====== INFORMATION GIVEN
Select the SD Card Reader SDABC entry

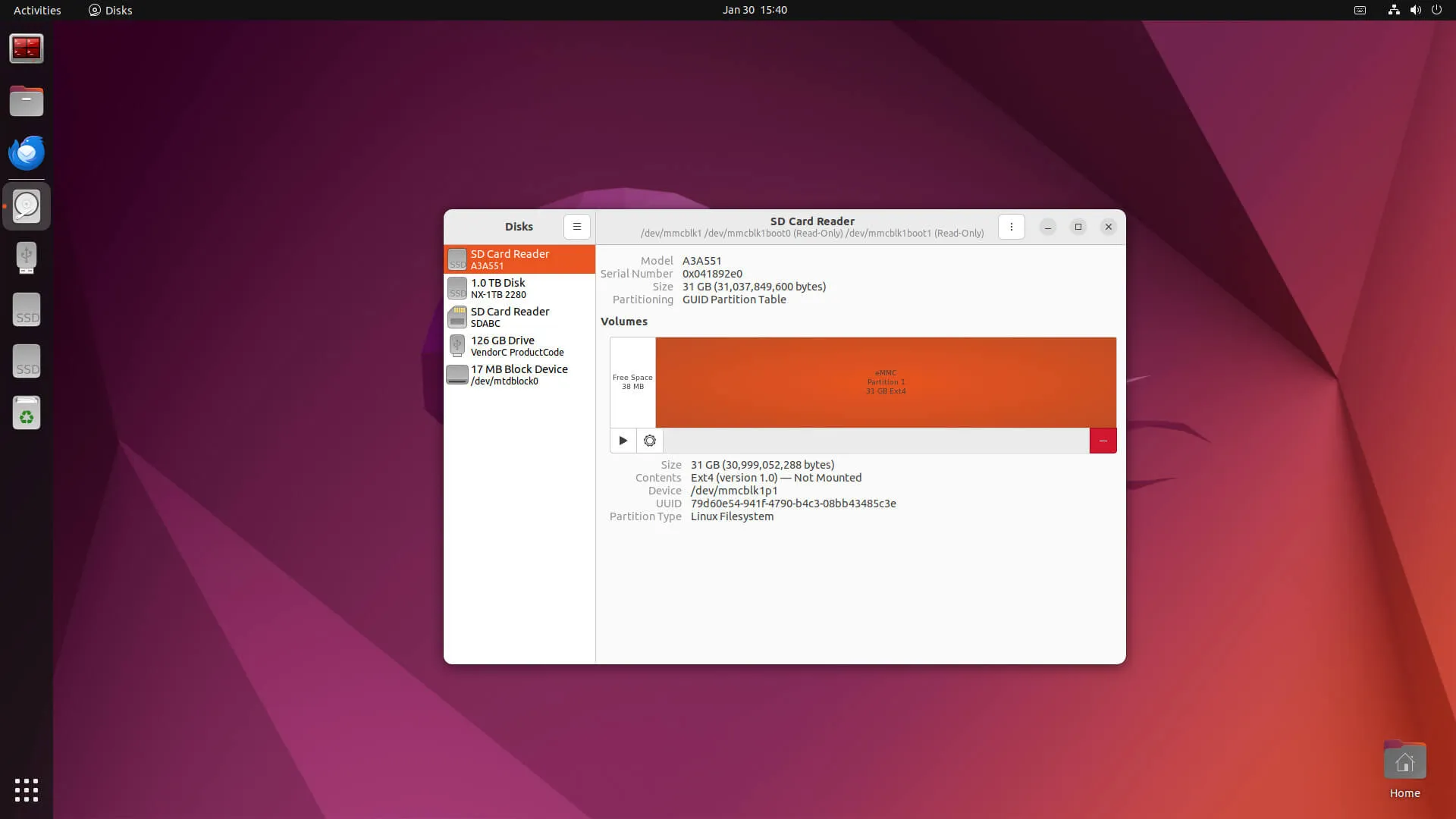point(519,317)
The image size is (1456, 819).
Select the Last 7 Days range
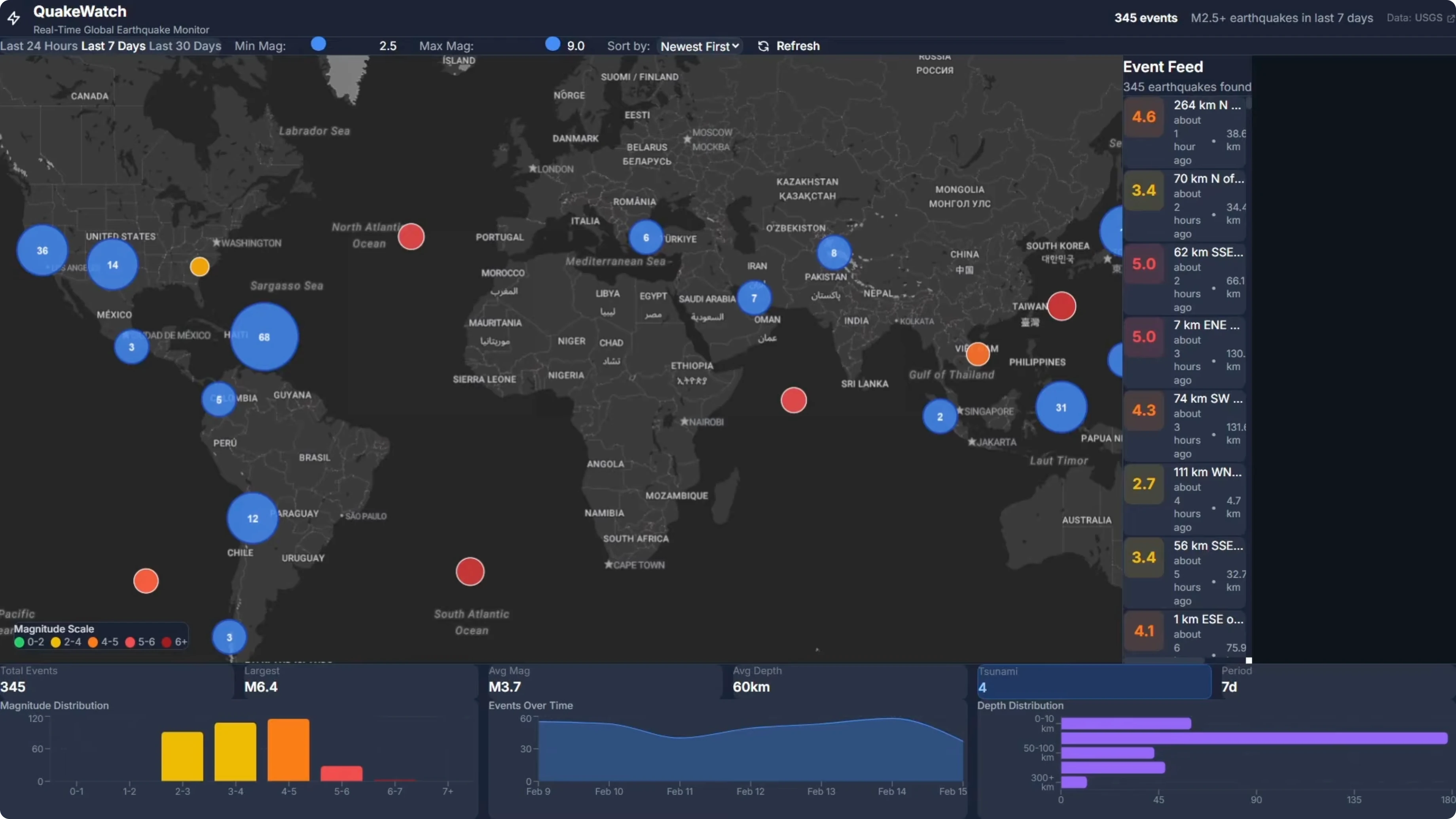tap(113, 46)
============
WORK ORDER: Would you transcribe all of the entries above exactly, minus the images?

EXERCISE SOLUTION:
Select the SD Card Reader SDABC entry

point(519,317)
The image size is (1456, 819).
Select the Last 7 Days range
tap(113, 46)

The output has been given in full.